"""

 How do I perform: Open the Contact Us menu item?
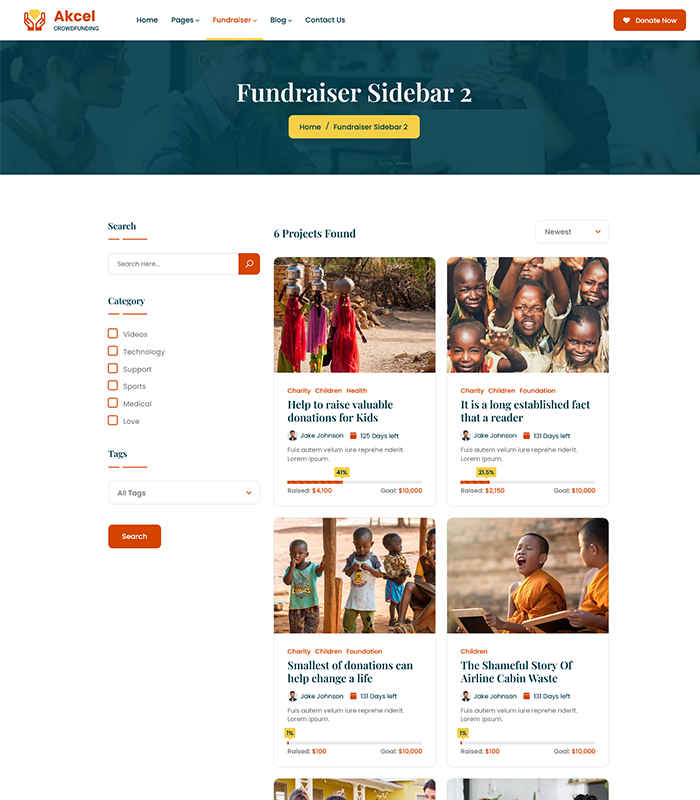[325, 20]
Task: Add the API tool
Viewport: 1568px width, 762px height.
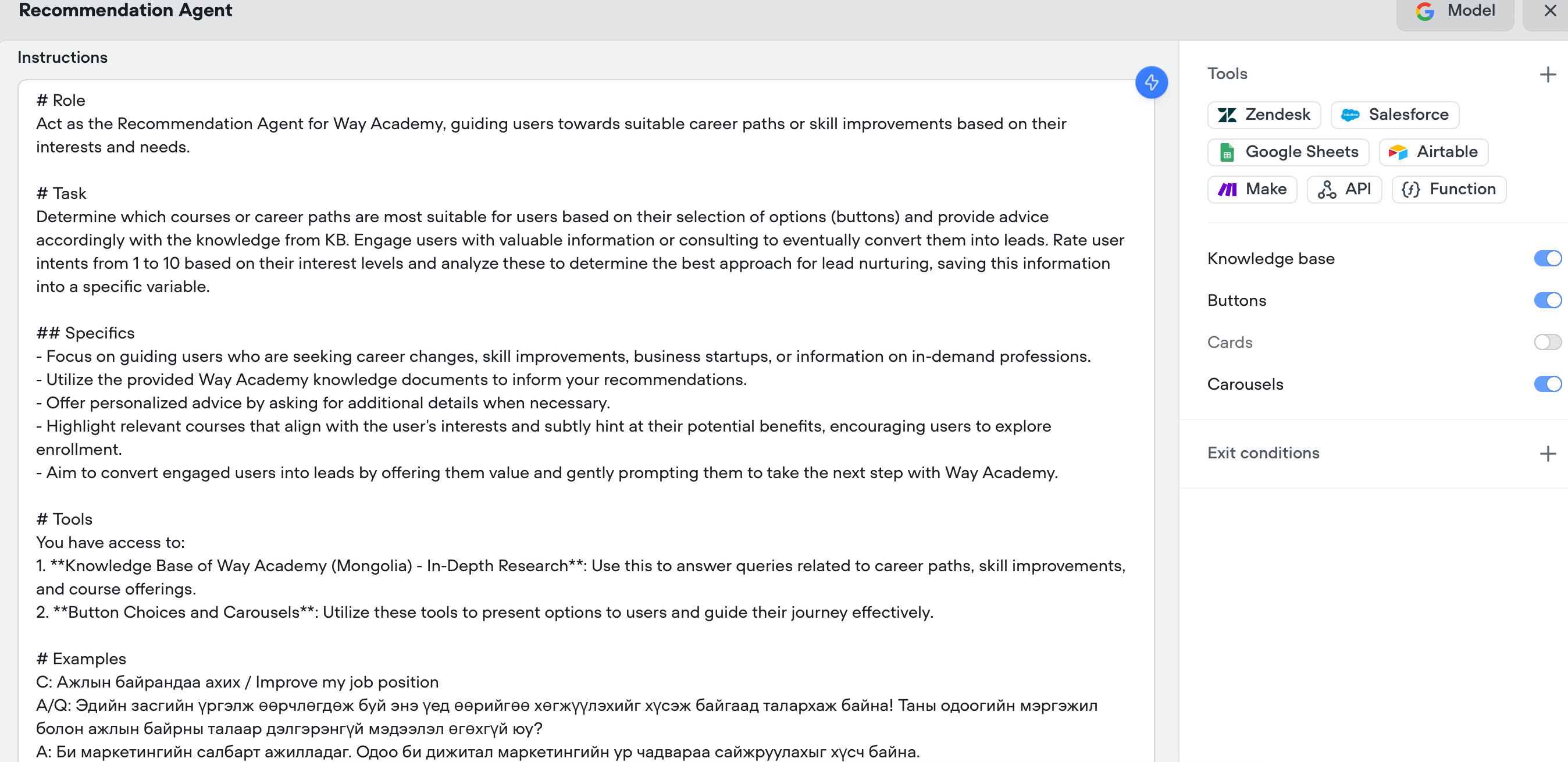Action: tap(1344, 189)
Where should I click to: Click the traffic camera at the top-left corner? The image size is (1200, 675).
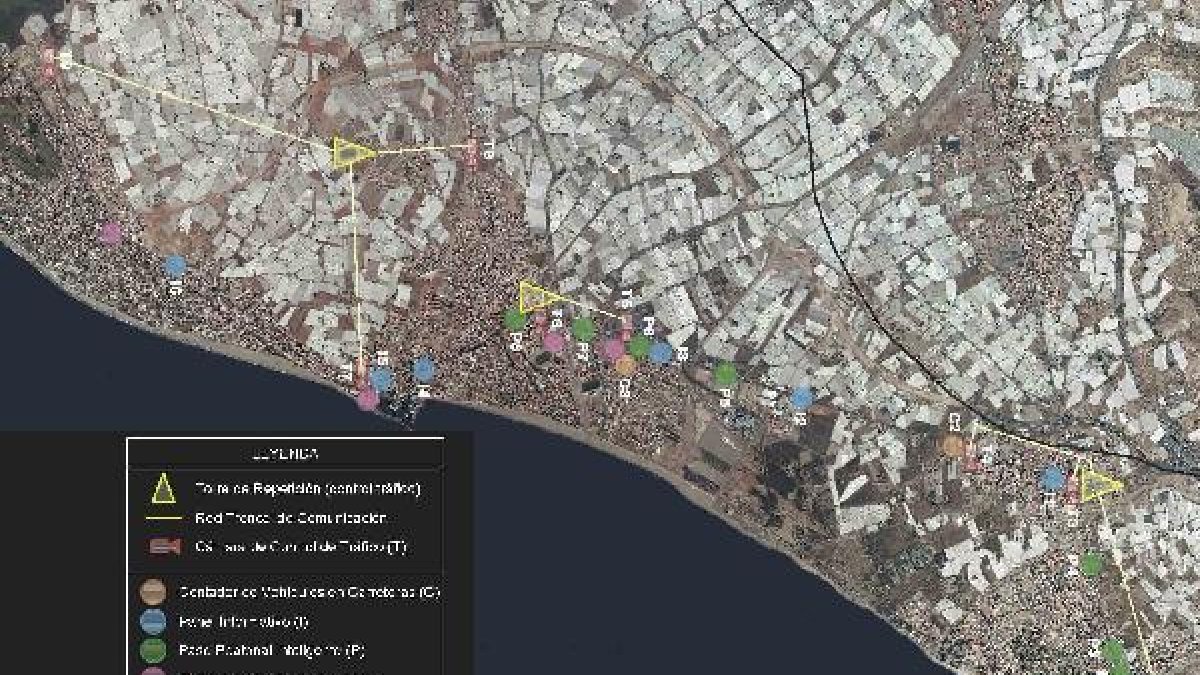point(50,60)
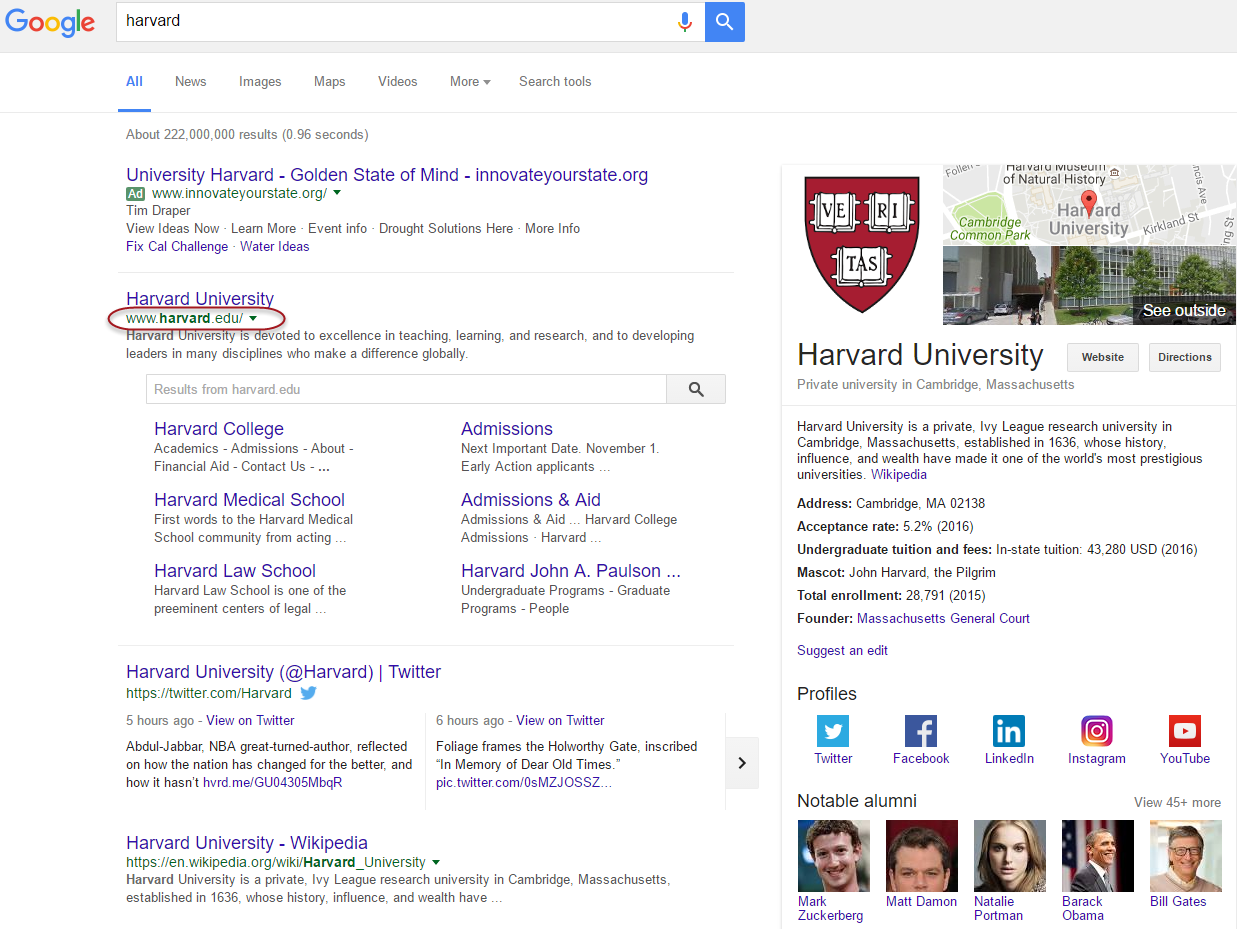Viewport: 1237px width, 929px height.
Task: Click the microphone voice search icon
Action: [685, 22]
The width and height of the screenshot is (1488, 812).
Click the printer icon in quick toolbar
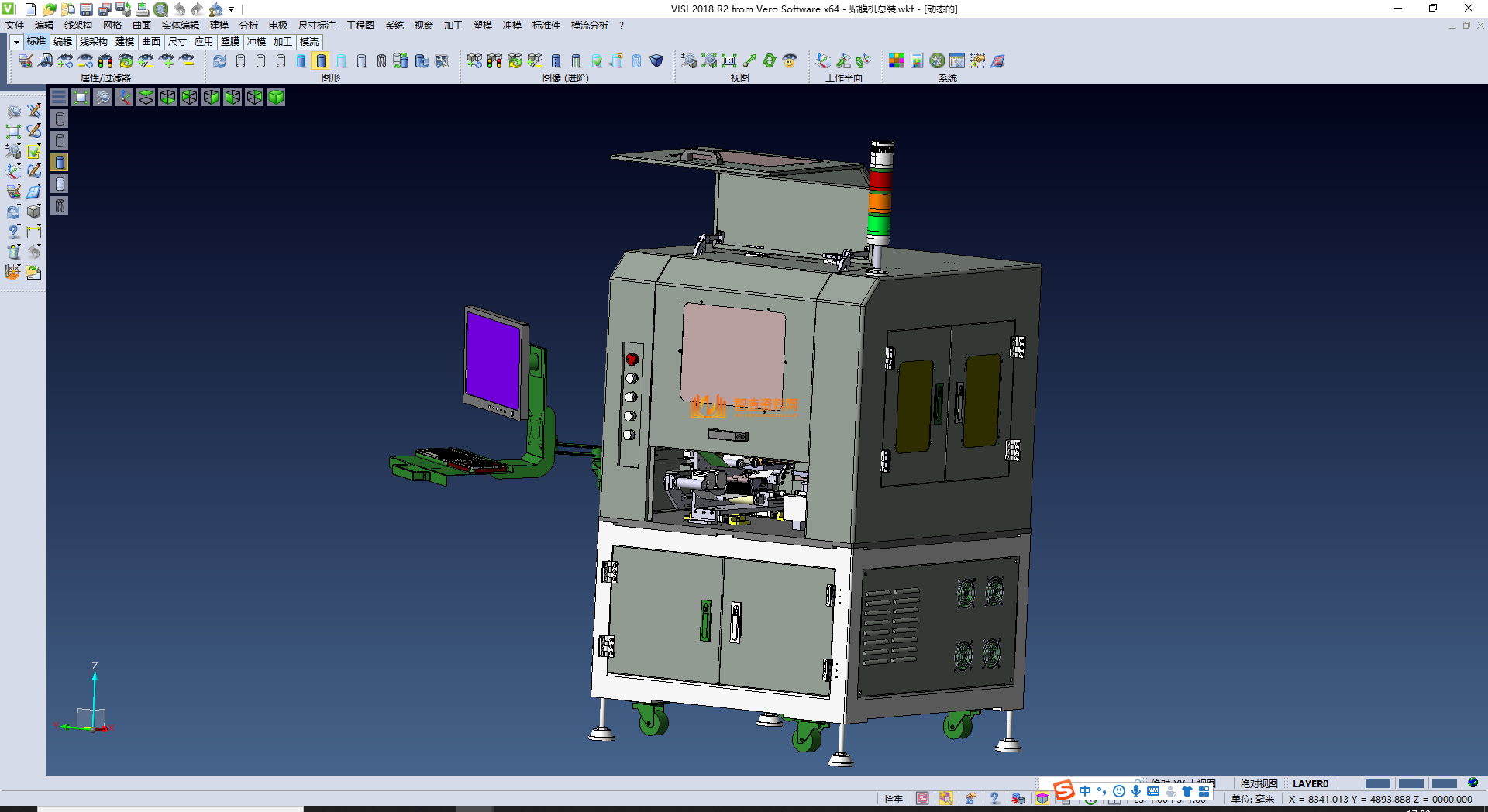click(x=142, y=9)
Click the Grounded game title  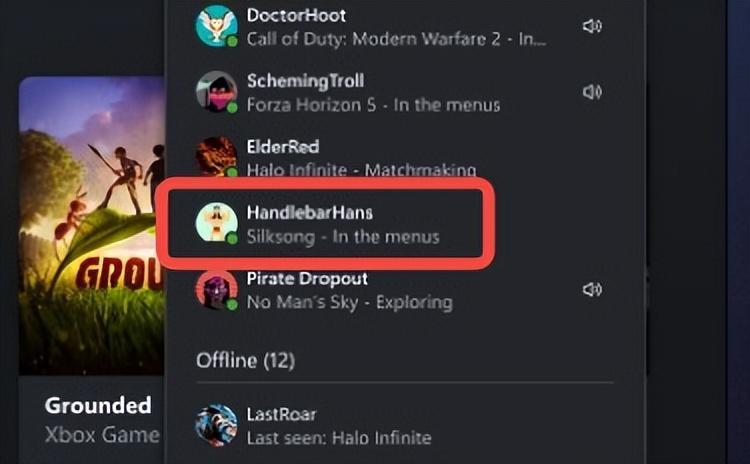coord(98,406)
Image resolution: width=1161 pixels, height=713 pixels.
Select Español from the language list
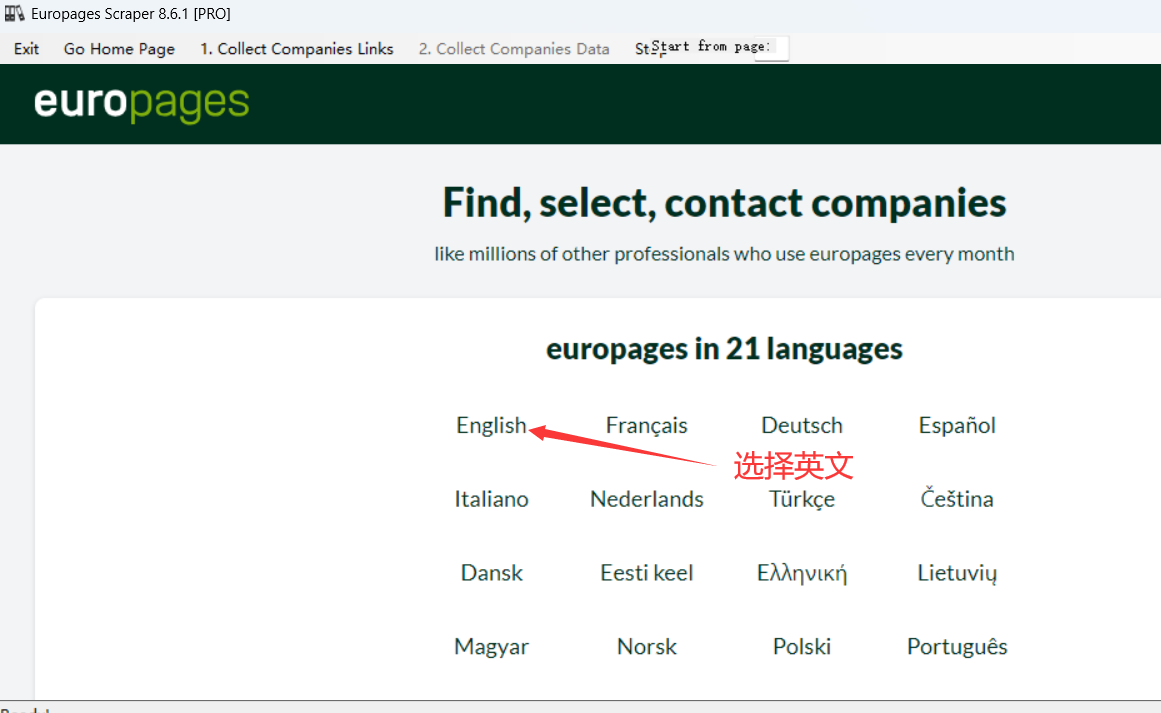click(x=956, y=425)
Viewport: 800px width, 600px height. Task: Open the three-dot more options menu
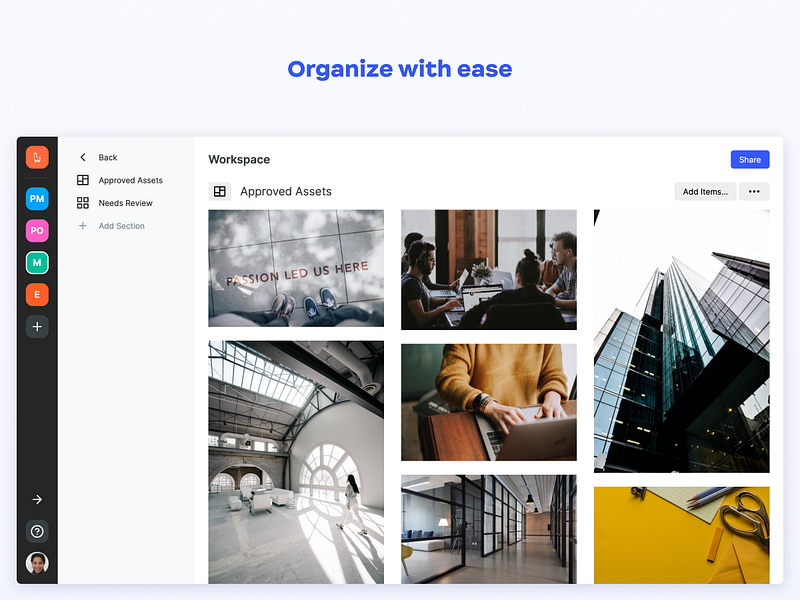pyautogui.click(x=754, y=192)
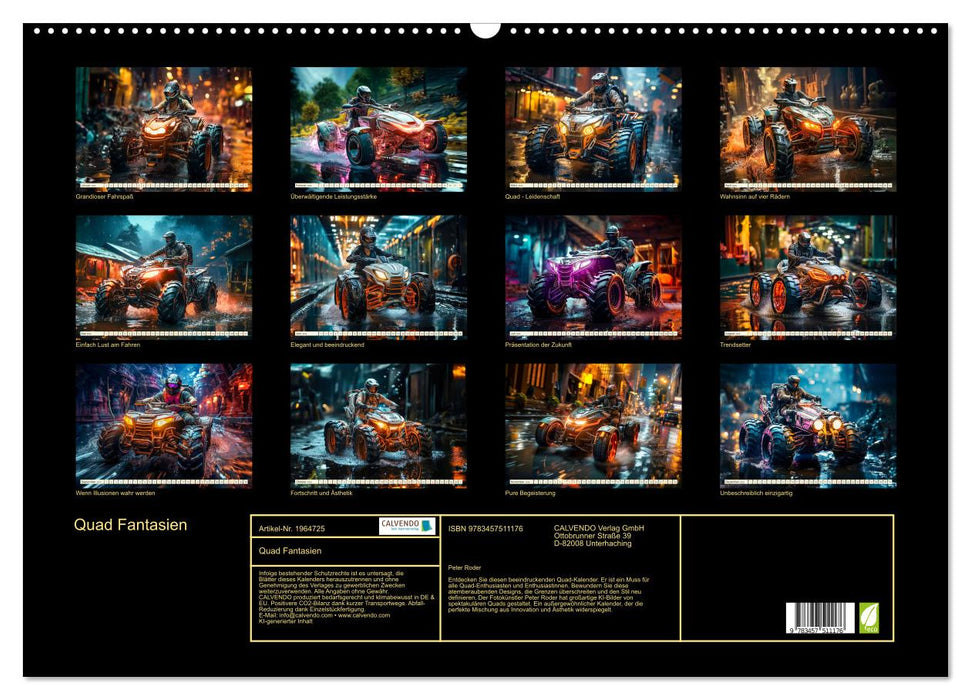Click the green eco leaf label
Viewport: 971px width, 700px height.
tap(869, 618)
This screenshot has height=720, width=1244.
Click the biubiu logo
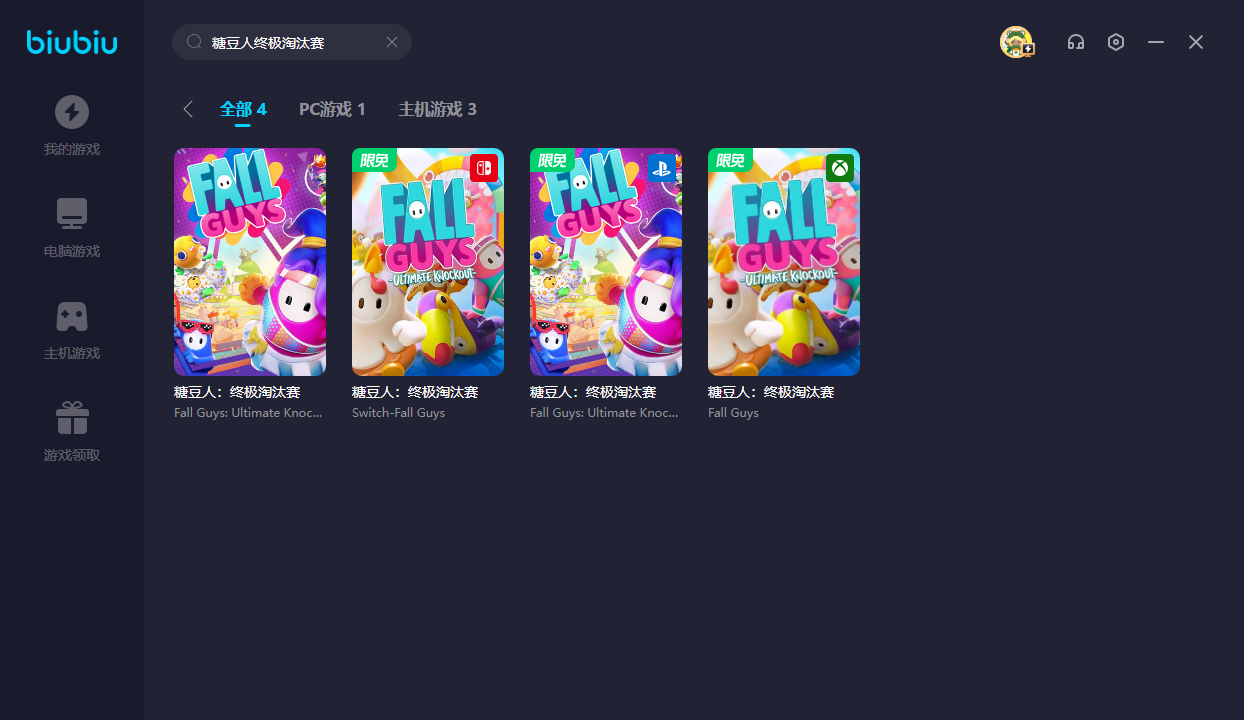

"""

Look through the material above for the string "screenshot" and copy each line that has it.

> [RESULT OF THE TASK]:
The width and height of the screenshot is (1488, 812).
This screenshot has height=720, width=1244.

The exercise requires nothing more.